Violation of security policies often specify expulsion specifically,
and choice of rigid enforcement might be part of their defined
security plan.

The college could very well have a rule to cite; that was reported
to them as broken, and therefore their hands were tied, as soon as
the 14 profs agreed that yes, this was a breach, and yes,
Expulsion required by the policy in that case.

Report - yes. What this kid seems to have done is - reported it, got
thanked for it. Then went ahead and pentested the site to see for himself

Yeah... about that. So he didn't just "test" if the vulnerability
previously found still existed; the article suggests he ran an
in-depth scanning suite against the site a 2nd time. This certainly
differentiates the behavior, from the normal malware probing activity
-- because it's a return attacker; which may result in escalation of
a previously recorded security incident.

Discovering a vulnerability by chance, when interfacing with a
website, and reporting are one thing. Deliberately running
invasive high-impact scanning tools (tools that contain warnings
against use on production sites), spidering an entire site, with
numerous very obvious attack attempts, potentially generating
significant load and setting off many security monitoring alarms --
attempting to exploit a previously found, or find new
vulnerabilities, on someone else's server on someone else's network,
without permission from the network/server operator is for sure not
so a White Hat move.

It may be a Gray hat move; however, as far as a security incident
response team, would be concerned -- the assumption has to be that any
unauthorized obvious protracted intrusion attempt is malicious;
therefore, recovery and recourse processes should be initiated, upon
detection. The student's word that he wouldn't steal
anything, isn't very credible after launching two attack attempts.

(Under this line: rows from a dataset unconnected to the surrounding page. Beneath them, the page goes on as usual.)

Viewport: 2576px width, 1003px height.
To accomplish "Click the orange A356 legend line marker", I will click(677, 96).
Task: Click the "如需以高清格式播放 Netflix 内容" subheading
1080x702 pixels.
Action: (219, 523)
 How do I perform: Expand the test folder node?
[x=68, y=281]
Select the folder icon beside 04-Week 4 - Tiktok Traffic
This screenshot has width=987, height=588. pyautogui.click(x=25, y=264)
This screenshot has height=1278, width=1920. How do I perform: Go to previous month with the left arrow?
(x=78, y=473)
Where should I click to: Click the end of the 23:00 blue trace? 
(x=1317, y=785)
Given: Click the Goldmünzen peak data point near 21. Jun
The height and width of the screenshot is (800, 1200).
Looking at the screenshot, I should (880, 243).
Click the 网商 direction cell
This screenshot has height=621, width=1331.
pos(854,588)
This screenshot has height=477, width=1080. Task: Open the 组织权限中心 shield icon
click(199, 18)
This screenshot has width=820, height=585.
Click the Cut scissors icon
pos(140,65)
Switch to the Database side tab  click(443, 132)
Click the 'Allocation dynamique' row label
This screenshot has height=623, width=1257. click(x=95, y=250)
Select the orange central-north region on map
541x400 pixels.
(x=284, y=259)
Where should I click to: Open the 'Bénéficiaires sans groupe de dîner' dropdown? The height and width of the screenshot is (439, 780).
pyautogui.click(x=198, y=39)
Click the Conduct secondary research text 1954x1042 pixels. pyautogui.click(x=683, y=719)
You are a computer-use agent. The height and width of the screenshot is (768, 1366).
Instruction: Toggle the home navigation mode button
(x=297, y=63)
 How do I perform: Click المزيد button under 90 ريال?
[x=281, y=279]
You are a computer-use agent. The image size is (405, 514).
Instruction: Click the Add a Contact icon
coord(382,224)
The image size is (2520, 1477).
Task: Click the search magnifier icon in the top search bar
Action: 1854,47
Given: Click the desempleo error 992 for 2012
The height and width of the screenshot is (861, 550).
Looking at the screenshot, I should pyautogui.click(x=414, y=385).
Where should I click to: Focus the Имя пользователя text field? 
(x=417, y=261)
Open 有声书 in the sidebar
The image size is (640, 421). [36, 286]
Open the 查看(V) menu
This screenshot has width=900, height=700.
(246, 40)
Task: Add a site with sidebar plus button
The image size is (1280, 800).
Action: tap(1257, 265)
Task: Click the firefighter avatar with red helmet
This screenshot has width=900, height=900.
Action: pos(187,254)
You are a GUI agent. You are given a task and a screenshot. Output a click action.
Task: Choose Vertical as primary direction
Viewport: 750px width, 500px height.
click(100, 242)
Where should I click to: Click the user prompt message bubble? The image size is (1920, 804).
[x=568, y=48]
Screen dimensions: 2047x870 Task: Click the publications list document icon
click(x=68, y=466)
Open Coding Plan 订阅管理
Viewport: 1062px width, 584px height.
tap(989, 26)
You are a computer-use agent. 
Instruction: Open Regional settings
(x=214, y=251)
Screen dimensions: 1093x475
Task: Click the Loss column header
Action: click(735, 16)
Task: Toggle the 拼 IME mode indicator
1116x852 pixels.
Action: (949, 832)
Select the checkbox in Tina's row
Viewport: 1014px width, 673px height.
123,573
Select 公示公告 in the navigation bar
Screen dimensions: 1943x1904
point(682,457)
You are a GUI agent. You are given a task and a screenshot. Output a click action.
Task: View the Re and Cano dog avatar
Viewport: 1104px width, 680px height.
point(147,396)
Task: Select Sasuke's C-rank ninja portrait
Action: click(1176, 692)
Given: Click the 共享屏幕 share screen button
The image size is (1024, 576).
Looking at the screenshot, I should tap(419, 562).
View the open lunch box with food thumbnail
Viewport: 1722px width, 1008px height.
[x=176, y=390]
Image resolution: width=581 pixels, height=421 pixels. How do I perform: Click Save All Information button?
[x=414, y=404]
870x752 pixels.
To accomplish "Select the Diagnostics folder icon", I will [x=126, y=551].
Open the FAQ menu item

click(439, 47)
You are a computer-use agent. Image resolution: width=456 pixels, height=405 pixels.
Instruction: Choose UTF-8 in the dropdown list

Indeed... the school's description of violation of professional
standards would be accurate. A professional security auditor or white
had would generally not be running high volume invasive exploit
attempts against foreign networks without securing permission.

Expulsion, maybe not, though the article I read said 14 out of 15 profs in
his college voted to boot the kid out.

It didn't say under what circumstances they make that decision though.

It may be standard procedure, that its a thing done in private, and
the de-facto
rule is one person makes a recommendation, and everyone almost always

Or "default is Yes"; unless someone can raises a specific objection.
So there's a lot of things that could mean <g>

This kid is not a hacker. Changing a url to point to
profile.php?id=45 instead or profile.php?id=44 don't require anything
special. Downloading a tool only requiere knowing how to click
"download". This is level basic of computer useage. Kids these days
host modded Minecraft servers at 11 years old.

The claim that he got expelled because he has run a tool that could
have, maybe, made the website slower (the duration of the scan) is
weak. A more realistic reason is moral panic // he is making us look
bad. Making stupid people look stupid should not be a crime.